* [Task]: Could you reproduce, from the records below, everything from the line with "Viewport: 1389px width, 868px" down to the line with "Click the code", keeping both of those lines and changing nothing?

-- Opening Marker --

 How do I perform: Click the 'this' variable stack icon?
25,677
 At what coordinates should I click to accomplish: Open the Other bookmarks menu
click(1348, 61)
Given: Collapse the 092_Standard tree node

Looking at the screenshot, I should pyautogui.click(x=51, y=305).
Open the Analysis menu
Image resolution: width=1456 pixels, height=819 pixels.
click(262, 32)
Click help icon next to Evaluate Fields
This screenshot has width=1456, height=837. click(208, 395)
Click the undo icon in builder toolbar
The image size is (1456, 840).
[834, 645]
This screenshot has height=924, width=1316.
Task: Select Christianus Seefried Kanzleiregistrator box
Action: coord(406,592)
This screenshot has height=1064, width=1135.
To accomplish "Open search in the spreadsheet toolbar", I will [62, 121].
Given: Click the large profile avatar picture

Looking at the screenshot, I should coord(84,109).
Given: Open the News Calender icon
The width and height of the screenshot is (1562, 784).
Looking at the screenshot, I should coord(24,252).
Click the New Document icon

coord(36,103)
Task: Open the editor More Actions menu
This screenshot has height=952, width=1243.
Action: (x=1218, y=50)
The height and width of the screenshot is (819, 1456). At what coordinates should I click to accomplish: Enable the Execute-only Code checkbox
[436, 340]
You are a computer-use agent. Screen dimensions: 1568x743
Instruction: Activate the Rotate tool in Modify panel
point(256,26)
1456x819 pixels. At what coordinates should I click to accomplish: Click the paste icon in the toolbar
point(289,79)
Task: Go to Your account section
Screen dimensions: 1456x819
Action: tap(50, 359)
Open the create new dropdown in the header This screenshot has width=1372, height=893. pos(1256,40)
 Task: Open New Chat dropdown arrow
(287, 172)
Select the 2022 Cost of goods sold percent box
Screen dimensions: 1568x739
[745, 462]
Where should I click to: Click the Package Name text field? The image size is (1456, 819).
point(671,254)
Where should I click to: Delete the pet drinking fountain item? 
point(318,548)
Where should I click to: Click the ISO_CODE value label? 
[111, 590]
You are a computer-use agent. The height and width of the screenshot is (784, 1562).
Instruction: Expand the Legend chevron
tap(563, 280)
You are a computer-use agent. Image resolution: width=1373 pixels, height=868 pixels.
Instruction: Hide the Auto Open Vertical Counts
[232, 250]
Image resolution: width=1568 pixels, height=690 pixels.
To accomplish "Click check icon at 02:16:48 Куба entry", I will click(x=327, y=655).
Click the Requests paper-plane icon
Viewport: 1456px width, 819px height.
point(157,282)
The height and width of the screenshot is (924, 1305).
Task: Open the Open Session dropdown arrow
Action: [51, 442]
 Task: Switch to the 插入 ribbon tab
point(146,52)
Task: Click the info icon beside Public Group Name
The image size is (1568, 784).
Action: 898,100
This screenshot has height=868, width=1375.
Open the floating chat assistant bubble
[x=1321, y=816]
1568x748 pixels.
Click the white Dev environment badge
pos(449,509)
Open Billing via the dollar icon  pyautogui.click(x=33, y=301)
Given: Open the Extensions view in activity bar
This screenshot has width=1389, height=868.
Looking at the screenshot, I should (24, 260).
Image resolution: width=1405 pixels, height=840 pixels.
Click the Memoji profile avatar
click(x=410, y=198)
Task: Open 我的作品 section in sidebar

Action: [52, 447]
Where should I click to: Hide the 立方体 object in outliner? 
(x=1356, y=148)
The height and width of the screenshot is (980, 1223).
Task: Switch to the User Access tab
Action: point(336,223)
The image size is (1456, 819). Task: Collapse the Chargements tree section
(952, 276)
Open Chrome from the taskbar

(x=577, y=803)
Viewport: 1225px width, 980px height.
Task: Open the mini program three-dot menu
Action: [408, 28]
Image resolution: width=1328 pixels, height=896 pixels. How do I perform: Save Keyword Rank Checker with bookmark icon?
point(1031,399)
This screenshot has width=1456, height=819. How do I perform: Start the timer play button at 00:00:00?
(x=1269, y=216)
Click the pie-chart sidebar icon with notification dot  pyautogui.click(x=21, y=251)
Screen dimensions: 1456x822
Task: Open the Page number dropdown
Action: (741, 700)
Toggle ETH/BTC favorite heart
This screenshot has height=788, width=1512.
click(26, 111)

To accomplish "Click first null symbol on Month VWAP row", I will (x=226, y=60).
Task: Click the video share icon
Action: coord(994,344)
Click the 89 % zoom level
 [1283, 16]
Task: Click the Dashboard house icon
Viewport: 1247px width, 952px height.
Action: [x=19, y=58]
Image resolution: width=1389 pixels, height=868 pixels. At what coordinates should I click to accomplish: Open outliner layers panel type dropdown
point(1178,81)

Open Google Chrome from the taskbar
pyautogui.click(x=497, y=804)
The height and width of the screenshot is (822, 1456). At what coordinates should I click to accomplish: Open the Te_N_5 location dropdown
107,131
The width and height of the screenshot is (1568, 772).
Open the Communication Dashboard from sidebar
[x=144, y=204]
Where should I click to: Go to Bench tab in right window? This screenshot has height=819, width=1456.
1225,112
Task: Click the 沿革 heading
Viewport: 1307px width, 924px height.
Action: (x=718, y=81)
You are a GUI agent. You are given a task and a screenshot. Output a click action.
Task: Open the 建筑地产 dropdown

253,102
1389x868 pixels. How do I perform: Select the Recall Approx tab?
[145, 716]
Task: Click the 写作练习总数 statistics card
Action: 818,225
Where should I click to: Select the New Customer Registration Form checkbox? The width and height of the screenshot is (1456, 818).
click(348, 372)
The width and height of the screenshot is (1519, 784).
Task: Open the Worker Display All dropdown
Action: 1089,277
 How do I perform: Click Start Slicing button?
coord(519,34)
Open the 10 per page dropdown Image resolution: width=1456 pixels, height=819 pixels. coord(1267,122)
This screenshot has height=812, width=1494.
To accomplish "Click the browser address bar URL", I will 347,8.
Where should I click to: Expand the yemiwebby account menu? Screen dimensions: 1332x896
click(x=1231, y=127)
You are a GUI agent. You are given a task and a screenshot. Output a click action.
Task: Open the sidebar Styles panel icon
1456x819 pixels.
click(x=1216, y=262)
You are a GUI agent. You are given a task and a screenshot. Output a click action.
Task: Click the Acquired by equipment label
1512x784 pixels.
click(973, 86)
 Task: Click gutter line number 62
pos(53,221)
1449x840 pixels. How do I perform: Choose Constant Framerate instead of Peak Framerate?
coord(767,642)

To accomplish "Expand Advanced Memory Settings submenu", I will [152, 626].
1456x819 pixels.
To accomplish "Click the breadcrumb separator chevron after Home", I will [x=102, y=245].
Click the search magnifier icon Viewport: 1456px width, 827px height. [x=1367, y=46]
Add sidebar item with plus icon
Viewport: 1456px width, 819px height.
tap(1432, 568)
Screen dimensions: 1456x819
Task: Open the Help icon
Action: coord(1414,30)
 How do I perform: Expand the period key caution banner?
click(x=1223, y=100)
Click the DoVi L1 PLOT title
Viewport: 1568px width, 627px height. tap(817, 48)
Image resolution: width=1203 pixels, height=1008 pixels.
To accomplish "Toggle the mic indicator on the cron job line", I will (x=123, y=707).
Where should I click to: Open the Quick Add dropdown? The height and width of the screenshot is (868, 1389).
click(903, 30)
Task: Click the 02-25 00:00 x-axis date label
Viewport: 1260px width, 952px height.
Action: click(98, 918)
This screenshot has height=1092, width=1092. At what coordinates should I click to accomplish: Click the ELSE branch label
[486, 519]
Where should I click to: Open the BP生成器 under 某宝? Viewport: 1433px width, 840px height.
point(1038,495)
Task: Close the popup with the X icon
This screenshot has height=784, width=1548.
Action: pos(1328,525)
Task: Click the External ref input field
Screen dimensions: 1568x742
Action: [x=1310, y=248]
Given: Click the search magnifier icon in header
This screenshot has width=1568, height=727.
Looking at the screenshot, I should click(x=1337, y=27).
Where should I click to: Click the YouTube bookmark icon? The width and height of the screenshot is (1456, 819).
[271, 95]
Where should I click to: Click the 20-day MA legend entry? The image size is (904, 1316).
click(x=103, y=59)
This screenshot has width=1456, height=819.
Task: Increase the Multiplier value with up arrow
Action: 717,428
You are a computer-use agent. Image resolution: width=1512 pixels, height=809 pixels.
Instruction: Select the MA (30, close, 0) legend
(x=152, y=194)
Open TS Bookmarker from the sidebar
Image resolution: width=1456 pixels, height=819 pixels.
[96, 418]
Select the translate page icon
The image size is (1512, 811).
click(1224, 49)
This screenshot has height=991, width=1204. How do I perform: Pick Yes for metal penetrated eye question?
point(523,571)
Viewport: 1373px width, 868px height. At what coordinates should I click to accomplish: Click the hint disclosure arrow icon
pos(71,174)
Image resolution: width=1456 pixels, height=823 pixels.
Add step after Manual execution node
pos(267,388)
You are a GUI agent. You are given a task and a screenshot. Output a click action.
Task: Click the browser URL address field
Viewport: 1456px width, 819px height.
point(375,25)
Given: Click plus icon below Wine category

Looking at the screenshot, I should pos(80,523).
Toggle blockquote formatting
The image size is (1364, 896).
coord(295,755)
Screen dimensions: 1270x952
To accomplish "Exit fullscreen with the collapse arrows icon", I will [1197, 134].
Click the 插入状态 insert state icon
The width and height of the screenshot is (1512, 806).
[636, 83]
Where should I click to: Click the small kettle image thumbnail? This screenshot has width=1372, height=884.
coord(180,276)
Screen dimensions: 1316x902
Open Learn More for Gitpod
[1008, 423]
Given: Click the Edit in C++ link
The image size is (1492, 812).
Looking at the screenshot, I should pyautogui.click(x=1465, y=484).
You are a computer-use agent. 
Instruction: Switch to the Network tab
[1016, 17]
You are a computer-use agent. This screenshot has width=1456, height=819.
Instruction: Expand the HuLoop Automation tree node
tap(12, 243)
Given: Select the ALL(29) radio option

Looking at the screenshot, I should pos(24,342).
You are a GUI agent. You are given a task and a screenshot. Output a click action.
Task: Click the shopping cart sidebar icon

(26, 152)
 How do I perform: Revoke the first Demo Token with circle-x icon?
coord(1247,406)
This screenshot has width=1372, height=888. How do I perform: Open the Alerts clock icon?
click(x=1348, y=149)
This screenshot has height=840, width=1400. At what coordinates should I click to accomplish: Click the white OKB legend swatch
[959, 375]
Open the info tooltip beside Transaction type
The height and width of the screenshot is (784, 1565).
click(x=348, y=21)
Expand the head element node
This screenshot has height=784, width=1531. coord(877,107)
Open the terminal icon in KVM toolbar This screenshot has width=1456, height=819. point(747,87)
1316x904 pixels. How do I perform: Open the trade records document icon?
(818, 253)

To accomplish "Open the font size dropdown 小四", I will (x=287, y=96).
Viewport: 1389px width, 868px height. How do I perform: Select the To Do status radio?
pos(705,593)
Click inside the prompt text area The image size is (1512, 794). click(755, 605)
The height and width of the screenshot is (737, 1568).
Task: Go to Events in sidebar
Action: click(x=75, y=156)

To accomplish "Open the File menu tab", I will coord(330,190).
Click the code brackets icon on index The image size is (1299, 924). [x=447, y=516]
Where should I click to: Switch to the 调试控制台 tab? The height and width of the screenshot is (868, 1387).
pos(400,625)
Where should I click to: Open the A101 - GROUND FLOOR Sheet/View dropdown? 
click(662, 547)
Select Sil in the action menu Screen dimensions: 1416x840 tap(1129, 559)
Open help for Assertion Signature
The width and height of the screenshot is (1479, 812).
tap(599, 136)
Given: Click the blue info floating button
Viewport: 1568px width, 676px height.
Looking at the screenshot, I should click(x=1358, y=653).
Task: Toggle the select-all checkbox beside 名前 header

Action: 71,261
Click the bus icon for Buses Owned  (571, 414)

-- Closing Marker --

* [Output]:
Viewport: 1389px width, 868px height. How do I perform: Select the To Do status radio?
pos(705,593)
Click inside the prompt text area The image size is (1512, 794). click(755, 605)
The height and width of the screenshot is (737, 1568).
Task: Go to Events in sidebar
Action: click(x=75, y=156)

To accomplish "Open the File menu tab", I will coord(330,190).
Click the code brackets icon on index The image size is (1299, 924). [x=447, y=516]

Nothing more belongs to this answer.